▶ **Exercise description**
In how many lines of the records below does the word "sidebar" appear? Reply with the number only.

(Supplied records Opens)

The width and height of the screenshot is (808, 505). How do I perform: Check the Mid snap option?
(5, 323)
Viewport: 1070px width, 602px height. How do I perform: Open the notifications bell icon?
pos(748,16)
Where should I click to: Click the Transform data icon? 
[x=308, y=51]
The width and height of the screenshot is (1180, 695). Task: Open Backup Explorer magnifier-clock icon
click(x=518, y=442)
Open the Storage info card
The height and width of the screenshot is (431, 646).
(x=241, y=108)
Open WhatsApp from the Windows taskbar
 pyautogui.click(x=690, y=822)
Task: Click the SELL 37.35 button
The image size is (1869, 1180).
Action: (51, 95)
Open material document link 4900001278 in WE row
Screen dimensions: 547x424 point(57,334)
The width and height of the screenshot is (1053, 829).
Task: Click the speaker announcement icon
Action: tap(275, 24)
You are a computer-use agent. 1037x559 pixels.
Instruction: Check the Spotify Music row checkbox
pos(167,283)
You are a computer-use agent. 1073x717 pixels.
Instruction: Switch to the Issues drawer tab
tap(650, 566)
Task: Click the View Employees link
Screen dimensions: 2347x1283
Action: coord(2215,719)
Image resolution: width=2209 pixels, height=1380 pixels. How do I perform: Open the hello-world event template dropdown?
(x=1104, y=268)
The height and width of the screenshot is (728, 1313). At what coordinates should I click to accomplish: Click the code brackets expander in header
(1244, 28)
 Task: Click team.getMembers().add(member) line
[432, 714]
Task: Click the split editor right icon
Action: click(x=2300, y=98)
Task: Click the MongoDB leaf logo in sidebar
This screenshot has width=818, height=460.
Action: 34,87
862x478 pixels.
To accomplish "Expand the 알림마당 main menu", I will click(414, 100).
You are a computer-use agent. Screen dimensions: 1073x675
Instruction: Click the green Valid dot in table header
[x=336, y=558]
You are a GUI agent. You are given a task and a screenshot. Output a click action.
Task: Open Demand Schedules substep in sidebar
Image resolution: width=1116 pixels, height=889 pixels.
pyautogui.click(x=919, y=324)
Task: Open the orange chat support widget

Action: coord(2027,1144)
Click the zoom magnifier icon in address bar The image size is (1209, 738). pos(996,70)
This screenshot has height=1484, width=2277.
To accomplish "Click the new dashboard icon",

(Supplied records Closes)

▶ **Result of the exercise**
2